▶ [EXERCISE]: Of the lines below, copy those that hold the word "will".

□ □ □ □ □ □ □

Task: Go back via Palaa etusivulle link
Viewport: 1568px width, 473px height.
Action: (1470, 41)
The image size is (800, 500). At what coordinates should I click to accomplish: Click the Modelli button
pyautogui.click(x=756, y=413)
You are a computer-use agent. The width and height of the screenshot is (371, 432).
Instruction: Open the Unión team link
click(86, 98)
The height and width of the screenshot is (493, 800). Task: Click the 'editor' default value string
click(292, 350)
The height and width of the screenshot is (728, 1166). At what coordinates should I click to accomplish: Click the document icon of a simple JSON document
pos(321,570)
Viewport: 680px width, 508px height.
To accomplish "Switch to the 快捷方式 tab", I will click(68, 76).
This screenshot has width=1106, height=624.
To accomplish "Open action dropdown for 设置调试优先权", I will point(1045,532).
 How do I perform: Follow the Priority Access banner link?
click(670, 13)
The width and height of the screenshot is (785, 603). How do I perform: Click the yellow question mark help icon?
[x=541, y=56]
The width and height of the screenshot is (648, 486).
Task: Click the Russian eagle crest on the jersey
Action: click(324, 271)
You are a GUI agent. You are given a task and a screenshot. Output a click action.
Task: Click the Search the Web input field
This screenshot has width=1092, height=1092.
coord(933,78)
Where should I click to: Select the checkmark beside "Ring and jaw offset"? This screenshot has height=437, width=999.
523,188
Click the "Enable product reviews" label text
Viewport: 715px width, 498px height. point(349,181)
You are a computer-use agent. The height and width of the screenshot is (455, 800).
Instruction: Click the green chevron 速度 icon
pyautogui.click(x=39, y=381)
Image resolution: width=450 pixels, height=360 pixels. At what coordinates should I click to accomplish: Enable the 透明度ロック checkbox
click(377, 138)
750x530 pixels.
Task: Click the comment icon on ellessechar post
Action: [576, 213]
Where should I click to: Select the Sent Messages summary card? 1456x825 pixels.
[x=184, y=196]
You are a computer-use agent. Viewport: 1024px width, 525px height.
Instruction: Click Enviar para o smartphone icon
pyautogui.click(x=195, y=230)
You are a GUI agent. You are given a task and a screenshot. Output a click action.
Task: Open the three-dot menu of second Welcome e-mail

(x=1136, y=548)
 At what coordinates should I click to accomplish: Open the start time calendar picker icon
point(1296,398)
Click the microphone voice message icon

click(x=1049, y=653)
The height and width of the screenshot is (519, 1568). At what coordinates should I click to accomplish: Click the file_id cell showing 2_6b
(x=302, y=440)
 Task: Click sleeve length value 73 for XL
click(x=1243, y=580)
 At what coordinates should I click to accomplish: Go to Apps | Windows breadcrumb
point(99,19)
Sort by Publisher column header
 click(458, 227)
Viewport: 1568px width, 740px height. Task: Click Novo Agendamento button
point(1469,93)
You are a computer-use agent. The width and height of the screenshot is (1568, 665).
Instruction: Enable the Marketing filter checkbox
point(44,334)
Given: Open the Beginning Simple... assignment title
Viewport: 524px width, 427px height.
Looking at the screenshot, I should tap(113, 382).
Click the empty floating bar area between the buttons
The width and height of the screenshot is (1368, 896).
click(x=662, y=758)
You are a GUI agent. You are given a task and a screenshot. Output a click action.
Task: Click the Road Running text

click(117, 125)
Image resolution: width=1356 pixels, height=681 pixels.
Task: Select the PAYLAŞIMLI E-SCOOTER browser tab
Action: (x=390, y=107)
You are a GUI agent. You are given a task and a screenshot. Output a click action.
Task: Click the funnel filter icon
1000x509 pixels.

□ □ □ □ □ □ □

▶ [REPLY]:
To accomplish "Switch to the 快捷方式 tab", I will click(68, 76).
To accomplish "Open action dropdown for 设置调试优先权", I will point(1045,532).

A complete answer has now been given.